» Exercise goal: Consider the data that follows and state how many lines contain the string "folder", using the number alone.

» Source records:
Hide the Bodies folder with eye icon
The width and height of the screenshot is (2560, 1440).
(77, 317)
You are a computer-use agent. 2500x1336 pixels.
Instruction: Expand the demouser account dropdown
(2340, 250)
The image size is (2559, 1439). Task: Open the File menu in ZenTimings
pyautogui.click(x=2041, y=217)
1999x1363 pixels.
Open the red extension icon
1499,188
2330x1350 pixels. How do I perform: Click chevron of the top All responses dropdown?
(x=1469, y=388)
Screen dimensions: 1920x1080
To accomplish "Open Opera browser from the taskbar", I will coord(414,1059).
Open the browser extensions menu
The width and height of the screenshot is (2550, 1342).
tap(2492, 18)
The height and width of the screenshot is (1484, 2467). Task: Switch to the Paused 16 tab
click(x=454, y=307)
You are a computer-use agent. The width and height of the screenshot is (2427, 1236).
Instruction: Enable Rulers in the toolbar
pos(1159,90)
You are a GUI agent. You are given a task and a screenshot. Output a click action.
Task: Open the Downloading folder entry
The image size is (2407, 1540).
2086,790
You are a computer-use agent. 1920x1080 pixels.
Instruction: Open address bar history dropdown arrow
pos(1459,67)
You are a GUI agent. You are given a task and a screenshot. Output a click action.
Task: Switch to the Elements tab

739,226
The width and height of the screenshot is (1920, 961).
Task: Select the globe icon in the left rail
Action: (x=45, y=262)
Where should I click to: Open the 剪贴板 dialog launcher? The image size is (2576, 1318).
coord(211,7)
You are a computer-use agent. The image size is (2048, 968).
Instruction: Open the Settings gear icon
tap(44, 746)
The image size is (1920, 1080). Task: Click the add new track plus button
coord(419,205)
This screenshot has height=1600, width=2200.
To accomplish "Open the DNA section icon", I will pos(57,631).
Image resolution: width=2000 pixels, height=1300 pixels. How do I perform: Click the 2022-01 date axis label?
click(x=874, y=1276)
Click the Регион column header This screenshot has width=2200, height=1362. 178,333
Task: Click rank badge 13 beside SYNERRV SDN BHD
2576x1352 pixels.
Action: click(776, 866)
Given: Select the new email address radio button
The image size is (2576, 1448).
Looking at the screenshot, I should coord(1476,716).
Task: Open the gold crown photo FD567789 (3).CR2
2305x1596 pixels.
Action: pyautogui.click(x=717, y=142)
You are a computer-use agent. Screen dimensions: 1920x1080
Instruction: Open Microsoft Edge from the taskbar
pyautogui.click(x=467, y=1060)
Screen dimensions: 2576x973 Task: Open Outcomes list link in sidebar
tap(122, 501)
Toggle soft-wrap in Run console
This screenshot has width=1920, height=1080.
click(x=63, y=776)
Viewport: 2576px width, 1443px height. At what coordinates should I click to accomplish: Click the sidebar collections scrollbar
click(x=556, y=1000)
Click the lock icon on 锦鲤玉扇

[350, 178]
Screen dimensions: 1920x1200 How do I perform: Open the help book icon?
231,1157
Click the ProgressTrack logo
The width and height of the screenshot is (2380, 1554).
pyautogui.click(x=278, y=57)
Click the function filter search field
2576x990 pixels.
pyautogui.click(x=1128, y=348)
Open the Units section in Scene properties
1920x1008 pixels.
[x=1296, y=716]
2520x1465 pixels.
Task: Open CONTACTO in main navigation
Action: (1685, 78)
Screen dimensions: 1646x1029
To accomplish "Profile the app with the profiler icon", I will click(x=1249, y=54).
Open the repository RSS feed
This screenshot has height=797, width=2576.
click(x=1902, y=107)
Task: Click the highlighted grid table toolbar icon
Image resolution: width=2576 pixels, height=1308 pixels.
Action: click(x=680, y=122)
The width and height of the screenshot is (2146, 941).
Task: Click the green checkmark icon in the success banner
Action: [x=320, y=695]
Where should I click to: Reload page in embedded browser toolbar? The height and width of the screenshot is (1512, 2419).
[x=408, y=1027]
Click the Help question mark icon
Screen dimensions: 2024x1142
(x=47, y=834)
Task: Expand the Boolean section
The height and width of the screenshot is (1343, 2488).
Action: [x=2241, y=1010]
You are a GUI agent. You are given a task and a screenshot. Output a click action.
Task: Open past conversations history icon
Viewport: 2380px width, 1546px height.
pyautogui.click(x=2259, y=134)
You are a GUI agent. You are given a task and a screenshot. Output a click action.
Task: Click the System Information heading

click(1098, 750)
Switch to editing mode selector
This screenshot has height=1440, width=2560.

» Written solution: 2